## WHAT IS EXPECTED
The records below are to be restated word for word, with their images omitted.

BEGIN

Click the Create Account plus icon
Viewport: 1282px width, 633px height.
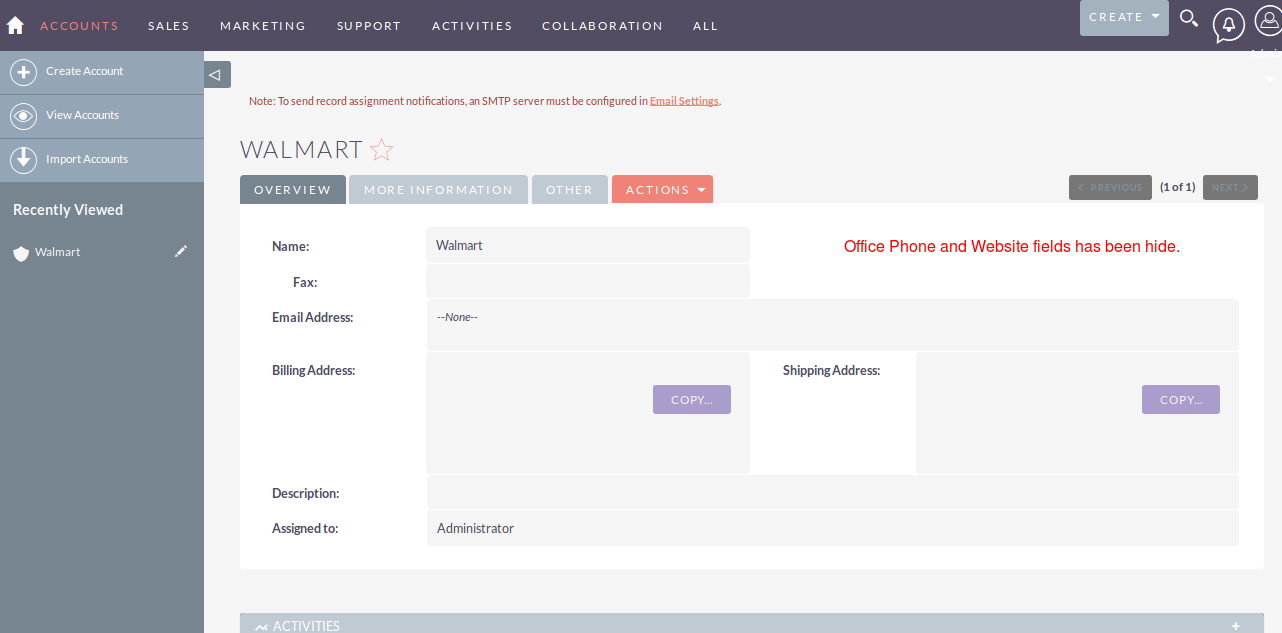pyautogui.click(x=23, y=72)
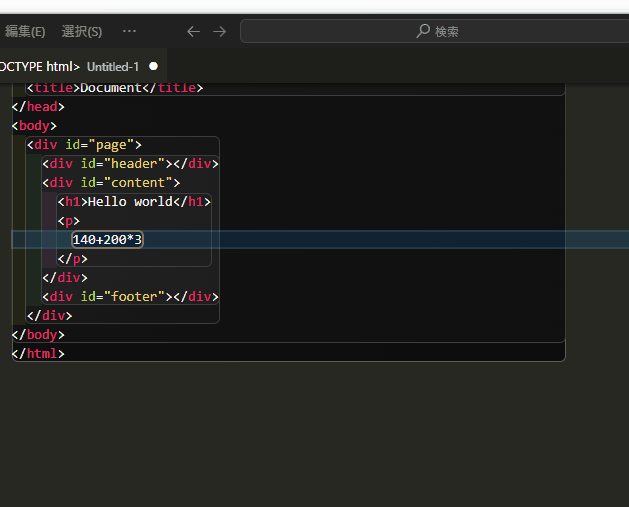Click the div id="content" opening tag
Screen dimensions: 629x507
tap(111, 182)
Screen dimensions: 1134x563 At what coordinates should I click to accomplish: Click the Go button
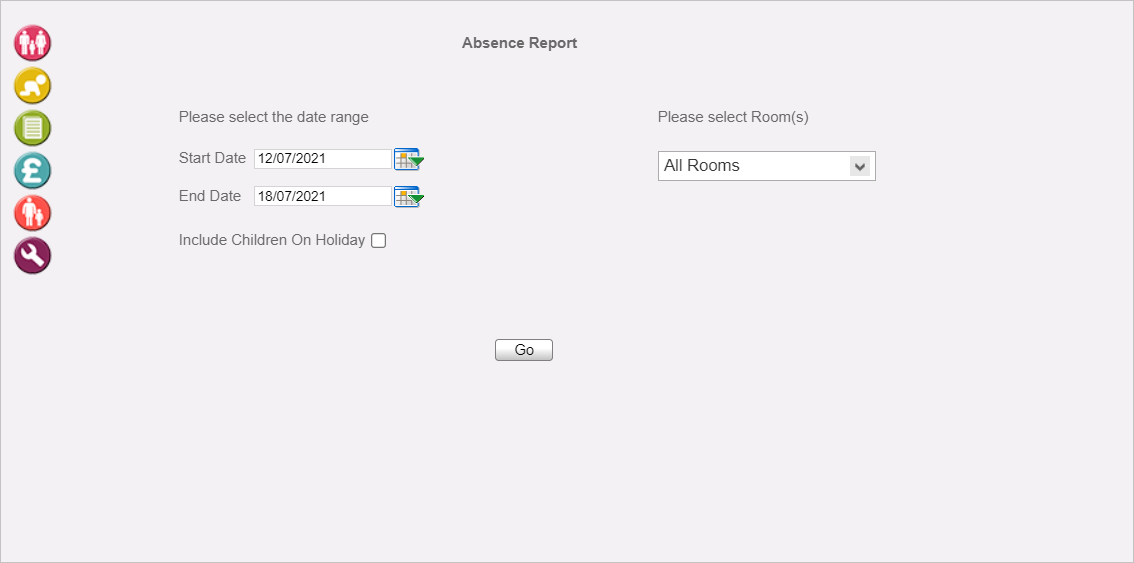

END

## EXPECTED ANSWER
Click the Create Account plus icon
Viewport: 1282px width, 633px height.
pyautogui.click(x=23, y=72)
Click the div id="content" opening tag
Screen dimensions: 629x507
tap(111, 182)
Screen dimensions: 1134x563 At what coordinates should I click to accomplish: Click the Go button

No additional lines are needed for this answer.